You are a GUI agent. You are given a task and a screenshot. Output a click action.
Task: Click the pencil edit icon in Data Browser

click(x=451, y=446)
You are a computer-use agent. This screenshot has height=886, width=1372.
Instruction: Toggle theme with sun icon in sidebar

○ ○ ○ ○

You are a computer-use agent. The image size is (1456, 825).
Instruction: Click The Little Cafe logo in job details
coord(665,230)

○ ○ ○ ○

What to work on
In the listing above, some lines may hold the string "computer". Report how many, and nothing more.

Exercise result
2